Un fossile humain ancien trouvé au fond de la mer près de Taïwan intrigue les scientifiques depuis des années. Aujourd’hui, une équipe de chercheurs japonais, taïwanais et danois pense avoir résolu le mystère : la mâchoire fossilisée pourrait appartenir à un Dénisovien, un ancien cousin énigmatique de l’être humain moderne.
Le fossile a été découvert de manière fortuite dans le détroit de Penghu, au large de Taïwan, lorsqu’un bateau de pêche a remonté une mâchoire humaine partielle. Après être passée par un antiquaire à Tainan, elle a été acquise en 2008 par un collectionneur, qui l’a ensuite offerte au Muséum national des sciences naturelles de Taïwan.
Selon la composition des organismes marins incrustés sur l’os, le fossile daterait de la période du Pléistocène, quelque part entre 10 000 et 190 000 ans. Mais son appartenance exacte à une espèce humaine ancienne restait jusqu’ici incertaine.
Une analyse protéique pour percer le mystère
Impossible d’en extraire de l’ADN ancien, en raison de sa dégradation. Les chercheurs ont donc eu recours à une méthode alternative : l’analyse des protéines fossiles. Ils ont réussi à séquencer environ 4 000 résidus d’acides aminés présents dans l’os.
"Parmi ces résidus, nous avons identifié une variante spécifique aux Dénisoviens," explique Takumi Tsutaya, anthropologue biologique à l’Université des hautes études de Hayama, au Japon. "Ces variantes sont absentes chez les humains modernes et les Néandertaliens connus, mais bien présentes dans le génome denisovien. C’est ce que nous appelons le protéome."
Les Dénisoviens restent largement méconnus. Découverts grâce à l’ADN extrait de fossiles trouvés dans des grottes en Sibérie et au Tibet, ils sont considérés comme un groupe frère des Néandertaliens, avec lesquels ils ont divergé il y a plus de 400 000 ans. Ils ont cohabité en Eurasie avec les Homo sapiens et les Néandertaliens, et il existe des preuves d'hybridation entre ces groupes.

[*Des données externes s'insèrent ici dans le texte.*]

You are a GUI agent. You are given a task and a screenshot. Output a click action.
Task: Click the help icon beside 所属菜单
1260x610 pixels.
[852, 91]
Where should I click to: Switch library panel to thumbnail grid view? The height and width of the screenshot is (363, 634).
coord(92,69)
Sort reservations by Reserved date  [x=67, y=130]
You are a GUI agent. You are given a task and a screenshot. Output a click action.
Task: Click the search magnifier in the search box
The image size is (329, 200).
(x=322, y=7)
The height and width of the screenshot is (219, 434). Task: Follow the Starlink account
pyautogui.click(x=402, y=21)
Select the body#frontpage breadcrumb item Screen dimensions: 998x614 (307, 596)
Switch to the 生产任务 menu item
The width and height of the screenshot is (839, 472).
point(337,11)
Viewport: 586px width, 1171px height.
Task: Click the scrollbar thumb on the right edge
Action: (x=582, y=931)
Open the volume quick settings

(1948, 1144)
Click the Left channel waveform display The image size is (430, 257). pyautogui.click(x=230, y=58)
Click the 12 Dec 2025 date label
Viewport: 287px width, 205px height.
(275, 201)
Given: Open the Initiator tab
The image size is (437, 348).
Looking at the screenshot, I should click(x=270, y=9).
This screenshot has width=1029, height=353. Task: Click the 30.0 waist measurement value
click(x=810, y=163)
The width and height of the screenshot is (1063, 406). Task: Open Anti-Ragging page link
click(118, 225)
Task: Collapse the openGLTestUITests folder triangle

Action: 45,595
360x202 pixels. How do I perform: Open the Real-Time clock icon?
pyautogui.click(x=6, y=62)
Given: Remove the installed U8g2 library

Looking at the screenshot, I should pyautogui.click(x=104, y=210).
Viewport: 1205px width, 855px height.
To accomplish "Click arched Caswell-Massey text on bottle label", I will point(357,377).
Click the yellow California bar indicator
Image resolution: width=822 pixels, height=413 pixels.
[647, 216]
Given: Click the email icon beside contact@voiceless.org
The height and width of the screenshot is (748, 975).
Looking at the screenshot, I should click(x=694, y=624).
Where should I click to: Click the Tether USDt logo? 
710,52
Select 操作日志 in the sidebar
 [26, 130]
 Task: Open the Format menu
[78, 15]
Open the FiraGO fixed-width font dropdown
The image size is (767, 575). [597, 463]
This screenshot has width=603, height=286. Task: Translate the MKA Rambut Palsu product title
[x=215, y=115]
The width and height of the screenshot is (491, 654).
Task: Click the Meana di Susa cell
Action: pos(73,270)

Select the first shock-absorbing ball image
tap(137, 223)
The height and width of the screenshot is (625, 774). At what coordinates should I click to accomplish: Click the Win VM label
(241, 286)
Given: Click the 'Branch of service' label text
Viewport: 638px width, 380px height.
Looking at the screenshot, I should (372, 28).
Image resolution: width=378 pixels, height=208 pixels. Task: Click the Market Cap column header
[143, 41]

Jusqu’ici, les seuls restes confirmés des Dénisoviens incluent une phalange, quelques molaires, et une mâchoire partielle retrouvée dans une grotte tibétaine. Ce fossile taïwanais, s’il est bien confirmé, serait l’un des rares spécimens découverts à l’extérieur du continent eurasiatique continental, et marquerait une avancée majeure dans la compréhension de leur dispersion.
Malgré l’enthousiasme suscité par l’étude, certains chercheurs appellent à la prudence. Rick Potts, directeur du Human Origins Program du Smithsonian Institution, souligne que seule une des cinq séquences protéiques extraites du fossile correspond clairement au génome dénisovien. Les autres pourraient aussi appartenir à d’autres groupes d’homininés anciens.
Mais pour les chercheurs impliqués, chaque nouvelle découverte est une étape importante vers la compréhension de notre lointain passé.